Aus den Gesetzgebungsarbeiten ergibt sich, dass
- die Regelungen zur Bestimmung des Betrags der Restfinanzierung beim Aufenthalt in einem Pflegeheim ausserhalb des Wohnsitzkantons zu Diskussionen Anlass gaben;
- die Zuständigkeit des Wohnsitzkantons zur Festlegung und zur Übernahme der Restfinanzierungskosten nie umstritten war.
- bei einem Aufenthalt in einem Pflegeheim ausserhalb des Wohnsitzkantons dieser grundsätzlich seine eigenen Regeln zur Bestimmung der Höhe der Restfinanzierung anzuwenden habe.
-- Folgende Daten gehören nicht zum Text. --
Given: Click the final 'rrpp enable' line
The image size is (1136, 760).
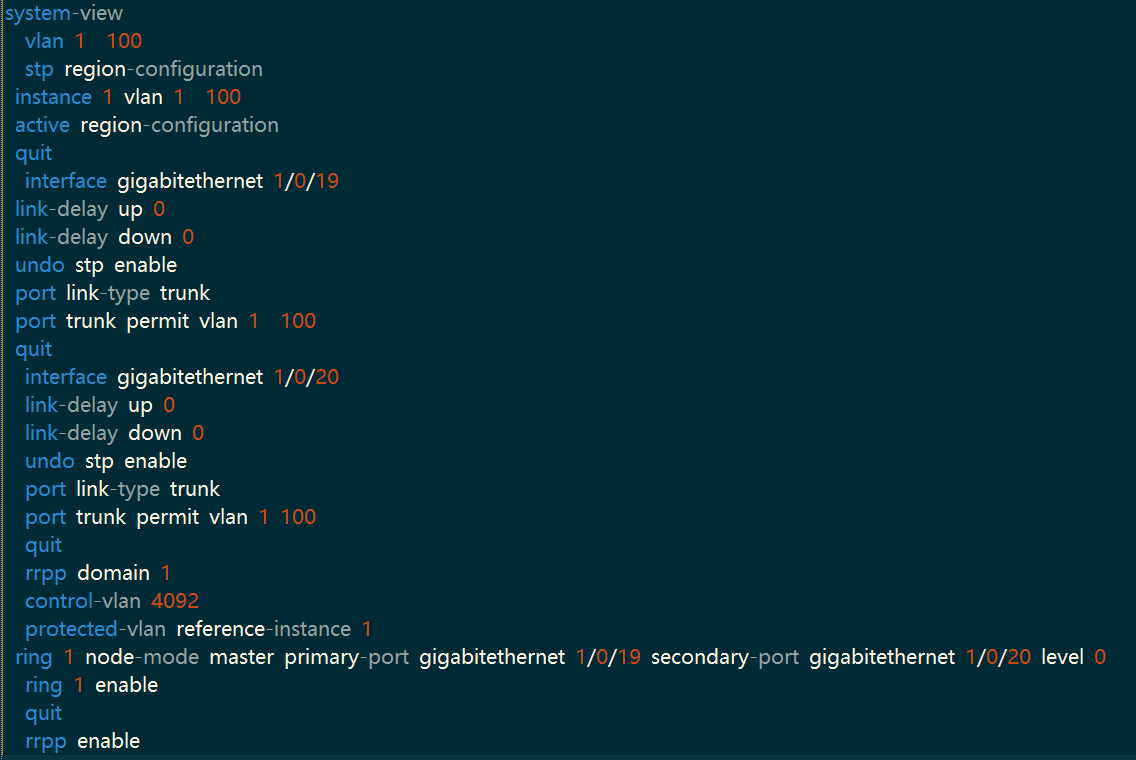Looking at the screenshot, I should click(x=82, y=741).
- der Wohnsitzkanton demgegenüber die Restfinanzierung nach den Regeln des Standortkantons des Pflegeheims, wenn der versicherten Person bei der Aufnahme im ausserkantonalen Pflegeheim kein Platz in einer Pflegeeinrichtung nahe ihres Wohnsitzes angeboten werden könne.
Laut BGer kann daher nicht davon ausgegangen werden, dass im Falle eines Aufenthalts in einem ausserkantonalen Pflegeheim der Wohnsitzkanton nicht zur Übernahme der Restfinanzierung der Pflegekosten verpflichtet wäre.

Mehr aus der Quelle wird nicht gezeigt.